Actual size is approx. 12 in. diameterThis clever learning tool for young children features an almost 12 inch diameter "palette" which holds a double-sided learning card and 12 different colored discs. A clear plastic lid is included. I have been very impressed with how these palettes hold up under a lot of use (and occasional abuse from babies and toddlers). Each card has pictorial equations or problems on one side. The child matches the correct color/shape disc with the answer he chooses. When finished placing all twelve discs, he can turn the card over and correct the answers himself.

Cards are purchased in sets of 12 (a total of 144 problems since there are 12 problems per page). Math sets are available for first through third grade. There are six card sets available for each of these three grades:

Three sets of Numeration Cards: The numeration sets cover all kinds of basic math operations with an appropriate level of challenge and content.
One set of Algebra Concept Cards: First grade algebra card "challenges" include recognizing missing numbers and finding missing shapes. The third grade cards involve solving for the unknown in addition subtraction, multiplication and division.
One set of Geometry and Measurement Cards: First grade cards cover shape names, volume, calendars, telling time and reading thermometers. The third grade set covers includes problems regarding perimeter, area, geometric forms and terms, simple graphing and units of measurement.
One set of Probability and Statistics Cards: These cards cover topics like "more and less likely" and tallying in the first grade set. The third grade set provides practice in the relationship between fractions and probability, determining the likelihood of an event and using the data from charts to draw conclusions.

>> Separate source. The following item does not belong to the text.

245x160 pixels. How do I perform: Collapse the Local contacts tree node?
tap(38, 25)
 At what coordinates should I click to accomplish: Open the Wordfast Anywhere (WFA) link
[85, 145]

I am very impressed with the level of challenge and variety of topics covered at appropriate age-levels (they meet the National Council of Teachers of Mathematics standards). We have found these particularly nice because they offer mental stimulation while taking a break from writing-skills (which can be very taxing on children in the early grades). For example, we used these with my third grade son last year as a supplement to MCP 3rd Grade Math. Some days he would just do Learning Palettes for his Math assignment. (In addition, I had him spend some time doing mazes and other fine-motor skill building activities.) He didn't do every page of the MCP book - instead I let him test out of some of the chapters (he had to achieve a very good score in order to skip the chapter - naturally we had to discuss some concepts as they came up on the Learning Palettes as well).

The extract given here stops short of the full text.